Exercise objective:
A word-for-word repeat of all the data is the goal.

Stored items
※ ※ ※

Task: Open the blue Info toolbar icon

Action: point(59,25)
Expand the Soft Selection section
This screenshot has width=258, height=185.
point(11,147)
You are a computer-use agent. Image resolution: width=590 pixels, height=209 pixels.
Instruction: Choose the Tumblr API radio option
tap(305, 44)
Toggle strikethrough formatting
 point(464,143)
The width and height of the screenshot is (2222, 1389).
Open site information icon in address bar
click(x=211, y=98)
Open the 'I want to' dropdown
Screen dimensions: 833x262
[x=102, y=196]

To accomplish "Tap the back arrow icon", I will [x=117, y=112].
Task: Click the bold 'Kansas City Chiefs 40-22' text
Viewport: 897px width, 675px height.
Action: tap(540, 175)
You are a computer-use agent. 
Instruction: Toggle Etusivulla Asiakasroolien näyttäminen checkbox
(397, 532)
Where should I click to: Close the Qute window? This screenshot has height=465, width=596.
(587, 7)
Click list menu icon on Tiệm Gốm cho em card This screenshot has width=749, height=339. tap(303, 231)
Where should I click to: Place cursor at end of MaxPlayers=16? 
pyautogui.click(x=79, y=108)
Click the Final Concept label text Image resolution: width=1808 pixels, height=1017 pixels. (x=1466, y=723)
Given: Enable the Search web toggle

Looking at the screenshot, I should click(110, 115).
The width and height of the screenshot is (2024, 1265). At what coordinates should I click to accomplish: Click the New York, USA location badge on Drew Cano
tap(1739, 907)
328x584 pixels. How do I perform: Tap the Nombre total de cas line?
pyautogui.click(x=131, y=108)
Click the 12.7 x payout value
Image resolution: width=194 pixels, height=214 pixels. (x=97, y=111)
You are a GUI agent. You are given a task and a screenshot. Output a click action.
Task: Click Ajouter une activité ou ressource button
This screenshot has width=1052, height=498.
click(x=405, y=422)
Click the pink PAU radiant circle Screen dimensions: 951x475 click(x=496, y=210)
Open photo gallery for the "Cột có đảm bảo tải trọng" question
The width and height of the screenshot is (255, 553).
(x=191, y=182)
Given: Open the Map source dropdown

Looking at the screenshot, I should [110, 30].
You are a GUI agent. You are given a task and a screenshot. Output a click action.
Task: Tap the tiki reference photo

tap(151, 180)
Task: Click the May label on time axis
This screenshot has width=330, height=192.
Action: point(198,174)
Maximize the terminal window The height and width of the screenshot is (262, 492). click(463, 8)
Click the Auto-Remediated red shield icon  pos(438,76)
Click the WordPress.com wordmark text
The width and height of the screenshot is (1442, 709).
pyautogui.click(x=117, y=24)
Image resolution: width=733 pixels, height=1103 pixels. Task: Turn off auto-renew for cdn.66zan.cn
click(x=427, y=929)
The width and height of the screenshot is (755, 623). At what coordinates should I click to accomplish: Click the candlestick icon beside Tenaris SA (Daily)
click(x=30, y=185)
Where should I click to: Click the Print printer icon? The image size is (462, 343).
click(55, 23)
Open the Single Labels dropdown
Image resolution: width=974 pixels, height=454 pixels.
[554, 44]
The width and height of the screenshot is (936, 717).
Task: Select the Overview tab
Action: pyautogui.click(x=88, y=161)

※ ※ ※

Your response:
Task: Open the blue Info toolbar icon

Action: point(59,25)
Expand the Soft Selection section
This screenshot has width=258, height=185.
point(11,147)
You are a computer-use agent. Image resolution: width=590 pixels, height=209 pixels.
Instruction: Choose the Tumblr API radio option
tap(305, 44)
Toggle strikethrough formatting
 point(464,143)
The width and height of the screenshot is (2222, 1389).
Open site information icon in address bar
click(x=211, y=98)
Open the 'I want to' dropdown
Screen dimensions: 833x262
[x=102, y=196]

To accomplish "Tap the back arrow icon", I will [x=117, y=112].
Task: Click the bold 'Kansas City Chiefs 40-22' text
Viewport: 897px width, 675px height.
Action: tap(540, 175)
You are a computer-use agent. 
Instruction: Toggle Etusivulla Asiakasroolien näyttäminen checkbox
(397, 532)
Where should I click to: Close the Qute window? This screenshot has height=465, width=596.
(587, 7)
Click list menu icon on Tiệm Gốm cho em card This screenshot has width=749, height=339. tap(303, 231)
Where should I click to: Place cursor at end of MaxPlayers=16? 
pyautogui.click(x=79, y=108)
Click the Final Concept label text Image resolution: width=1808 pixels, height=1017 pixels. (x=1466, y=723)
Given: Enable the Search web toggle

Looking at the screenshot, I should click(110, 115).
The width and height of the screenshot is (2024, 1265). At what coordinates should I click to accomplish: Click the New York, USA location badge on Drew Cano
tap(1739, 907)
328x584 pixels. How do I perform: Tap the Nombre total de cas line?
pyautogui.click(x=131, y=108)
Click the 12.7 x payout value
Image resolution: width=194 pixels, height=214 pixels. (x=97, y=111)
You are a GUI agent. You are given a task and a screenshot. Output a click action.
Task: Click Ajouter une activité ou ressource button
This screenshot has width=1052, height=498.
click(x=405, y=422)
Click the pink PAU radiant circle Screen dimensions: 951x475 click(x=496, y=210)
Open photo gallery for the "Cột có đảm bảo tải trọng" question
The width and height of the screenshot is (255, 553).
(x=191, y=182)
Given: Open the Map source dropdown

Looking at the screenshot, I should [110, 30].
You are a GUI agent. You are given a task and a screenshot. Output a click action.
Task: Tap the tiki reference photo

tap(151, 180)
Task: Click the May label on time axis
This screenshot has width=330, height=192.
Action: point(198,174)
Maximize the terminal window The height and width of the screenshot is (262, 492). click(463, 8)
Click the Auto-Remediated red shield icon  pos(438,76)
Click the WordPress.com wordmark text
The width and height of the screenshot is (1442, 709).
pyautogui.click(x=117, y=24)
Image resolution: width=733 pixels, height=1103 pixels. Task: Turn off auto-renew for cdn.66zan.cn
click(x=427, y=929)
The width and height of the screenshot is (755, 623). At what coordinates should I click to accomplish: Click the candlestick icon beside Tenaris SA (Daily)
click(x=30, y=185)
Where should I click to: Click the Print printer icon? The image size is (462, 343).
click(55, 23)
Open the Single Labels dropdown
Image resolution: width=974 pixels, height=454 pixels.
[554, 44]
The width and height of the screenshot is (936, 717).
Task: Select the Overview tab
Action: pyautogui.click(x=88, y=161)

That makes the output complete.